When it was announced that Van Morrison would close out the Hollywood Bowl’s fall season with two nights of concerts at which he would perform his seminal 1968 album Astral Weeks from cover to cover, some longtime Morrison fans might have wondered if the mercurial Irish singer-songwriter was taking the piss out of them. It was barely a decade ago, when, in a storied appearance at New York’s intimate Supper Club venue, Morrison had virulently berated the audience for demanding material from his ’60s and ’70s repertoire (which he dubbed “ancient history”) after he opened the floor to requests. And as anyone who has seen Morrison live in the past decade can attest, the set list, while almost never the same twice, consists predominately of songs from Morrison’s two or three most recent albums, with a few token crowd-pleasers (“Moondance” and the rousing R&B anthem “Gloria,” from Morrison’s days fronting the Irish band Them) sprinkled in for good measure. Even the much-loved sing-along ditty “Brown Eyed Girl” returned to regular rotation earlier this decade following a long hiatus, if only to satisfy the fair-weather Morrison fans who had taken to loudly requesting it an nearly every concert. Yet, in the nearly two dozen times I’ve seen Morrison play live since his 1997 triple-header with Bob Dylan and Joni Mitchell at UCLA’s Pauley Pavilion, the Astral Weeks material has rarely been given an airing.
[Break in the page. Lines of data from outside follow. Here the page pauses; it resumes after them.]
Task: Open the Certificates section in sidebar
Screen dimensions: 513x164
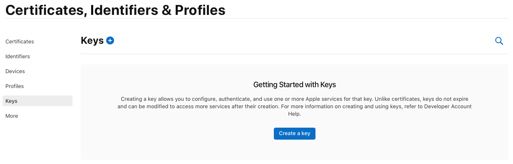Action: (x=20, y=42)
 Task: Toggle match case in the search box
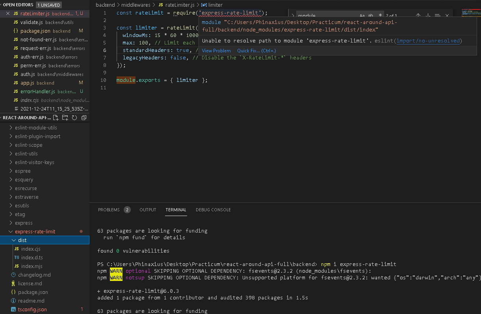point(362,15)
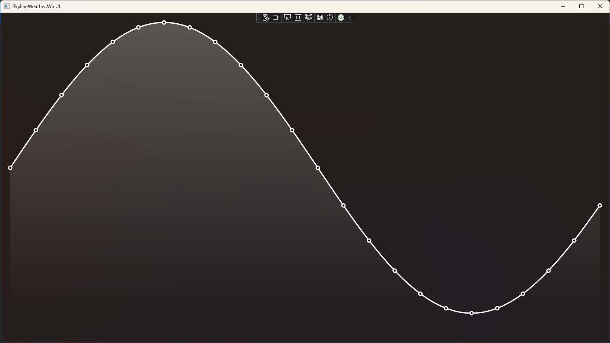Click the camera XAML Live Preview icon

pyautogui.click(x=276, y=18)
Indeed, the only thing seemingly more certain than his ironclad resistance to doing any sort of “greatest hits” show or “nostalgia tour” is the fact that, where Morrison is concerned, you can never predict what he’ll do next — from one measure to the next, one song to the next, one album to the next. Pay close attention during one of his concerts — and there is little reason to suspect the atmosphere is much different in the recording studio — and you can frequently catch sight of Morrison’s band members scurrying to keep apace with their leader as he calls out sudden tempo changes, uses hand gestures to take a swelling crescendo down to a muted whisper and back again, and routinely throws curve balls into the set list. So it comes as no real surprise to hear that Morrison doesn’t view his two upcoming Bowl shows as an exhumation of the past at all but rather as something entirely new.
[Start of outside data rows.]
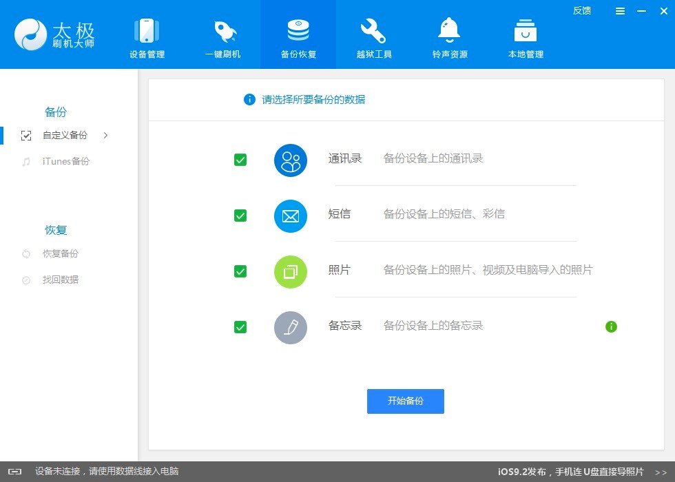Image resolution: width=675 pixels, height=482 pixels.
Task: Click the 开始备份 button
Action: (405, 401)
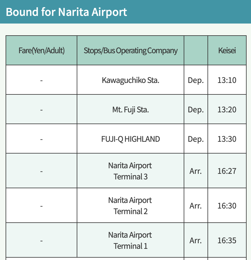Select the 13:20 departure time
Screen dimensions: 251x260
[227, 110]
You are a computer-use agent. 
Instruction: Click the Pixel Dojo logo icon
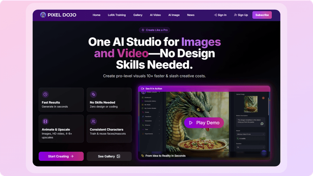pyautogui.click(x=43, y=15)
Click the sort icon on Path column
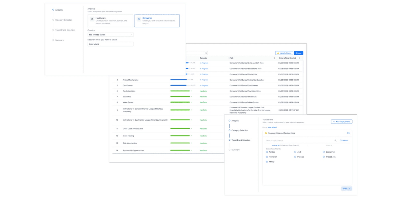395x198 pixels. point(274,58)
“I’ve never done any live gigs with those people,” says Morrison, who will perform the Astral Weeks song cycle with the support of two key collaborators from the original recordings: veteran Charles Mingus guitarist Jay Berliner and legendary bass player Richard Davis, now 78. Like many of the Astral Weeks session musicians (including the late drummer Connie Kaye), Berliner and Davis were recruited by Morrison and album producer Lewis Merenstein because of their background in jazz. “It was recorded like a jazz session, which is the way I like to do it,” Morrison recalls. “There was a lot of work put into the songs previously, when I rehearsed them, and I had done some of them live with a trio. So, the basic arrangements I had worked out then, and the rest was added to that. But the whole thing was not just that; it was more the spontaneity of what was going on [in the studio], and the reading of the material by the other people.”
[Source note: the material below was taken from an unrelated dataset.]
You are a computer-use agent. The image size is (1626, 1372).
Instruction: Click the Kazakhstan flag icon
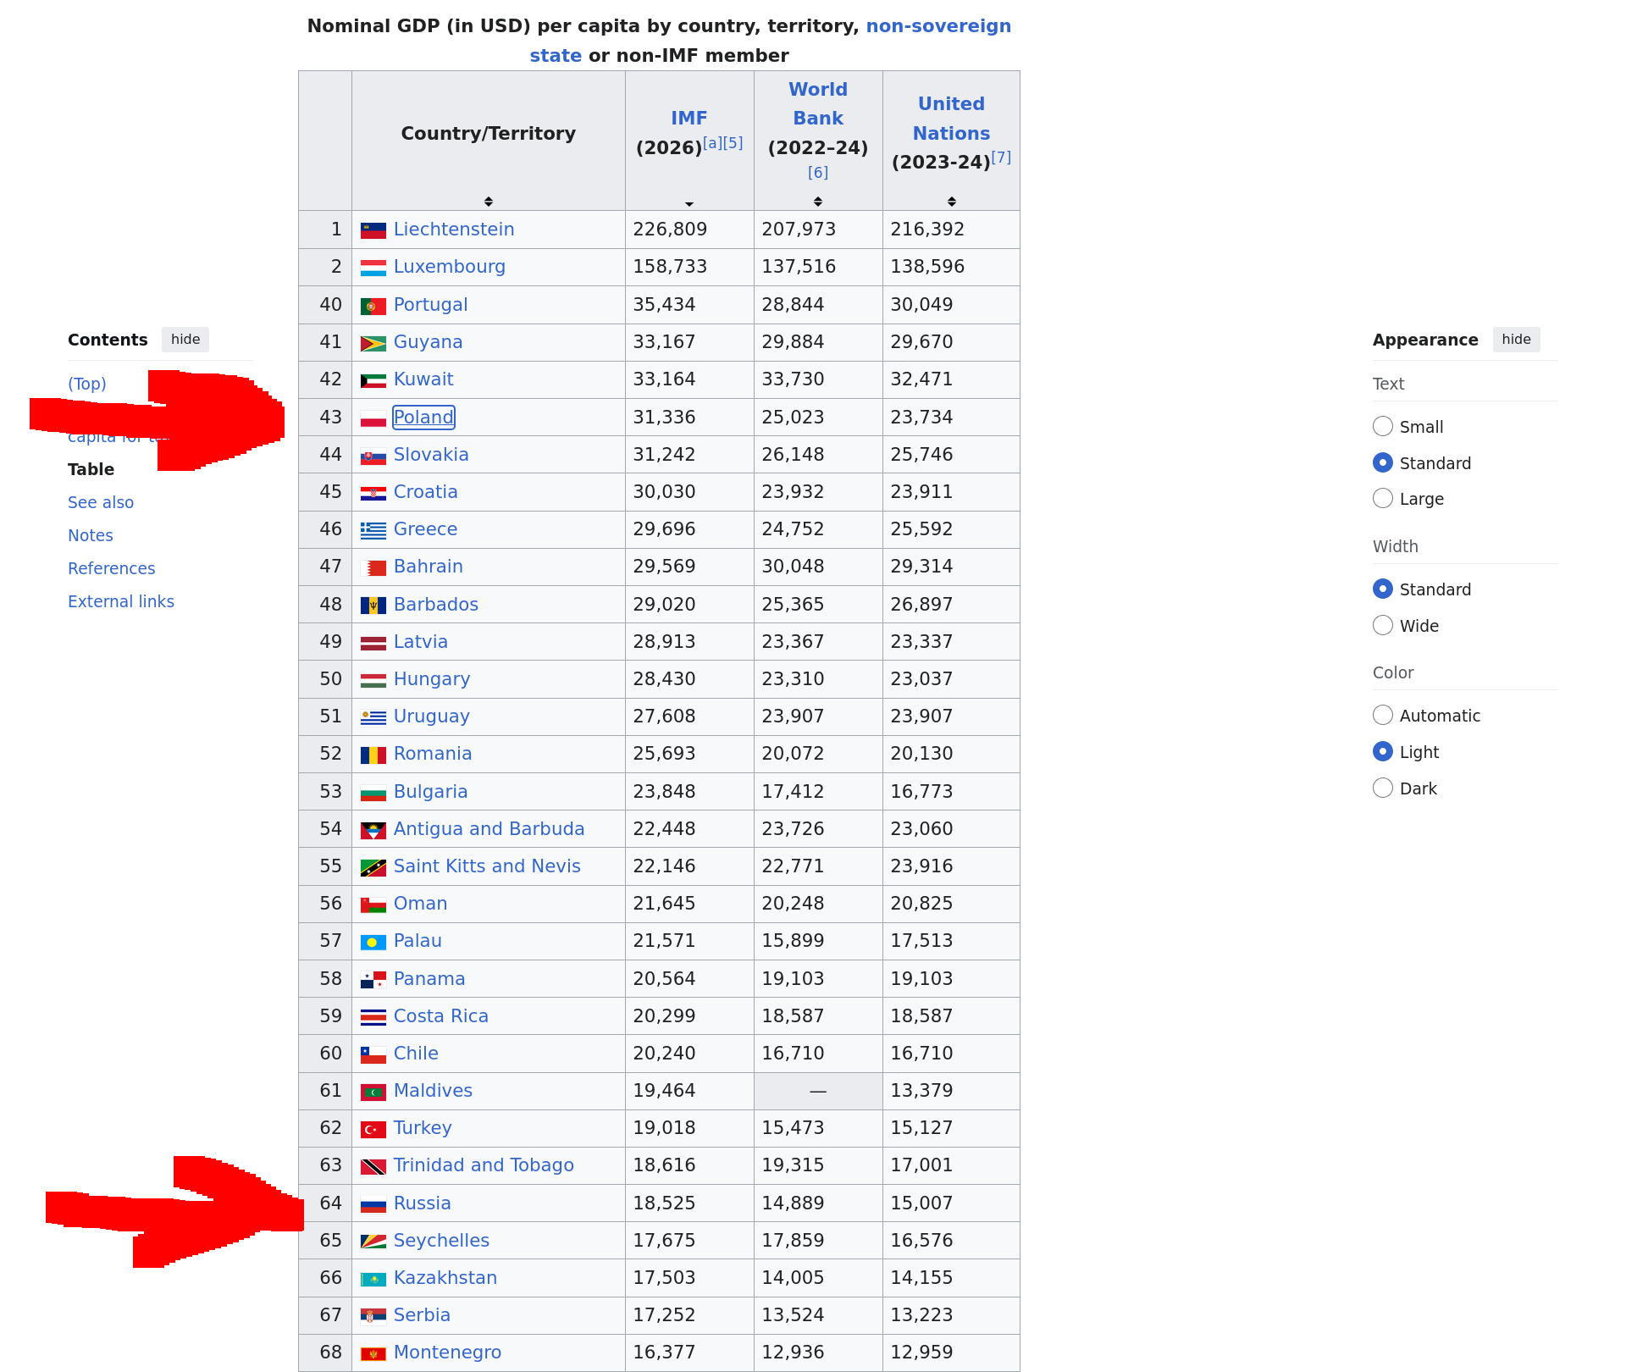373,1279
But at the time, Morrison adds, there was no money to organize a proper tour — and so, despite its enduring critical acclaim (it frequently places near the top in critic and reader surveys of the greatest all-time albums: Lester Bangs famously cited it as his favorite record), Astral Weeks remains, along with 1974’s masterful, defiantly uncommercial Veedon Fleece, one of Morrison’s least-performed albums. “It’s never really been done live, and that’s kind of what my music is all about,” he says. “I just wanted to check it out for myself and re-explore it.”
The fact that I’m talking to Morrison, face to face, is nearly as rare a happening as the upcoming concerts, the singer having famously spent much of his career dodging — and, occasionally, confronting head-on — the media. During an interview for Rolling Stone in the early ’90s, he allegedly walked out of a Boston restaurant midway through, leaving the reporter to tail him down the street, while in recent songs like “New Biography” and “Too Many Myths,” Morrison has been harshly critical of the various Web sites and unauthorized pseudo-biographies that have peddled purportedly authoritative accounts of his life and work. Such incidents, coupled with his recalcitrant onstage demeanor, have earned Morrison a reputation for being “difficult,” when in fact they may merely be the telltale signs of a performer who doesn’t suffer fools gladly, pay lip service to sycophants, or buy into the conventional wisdom that someone who suffers the pain of artistic creation is obliged to be “nice” when discussing his craft.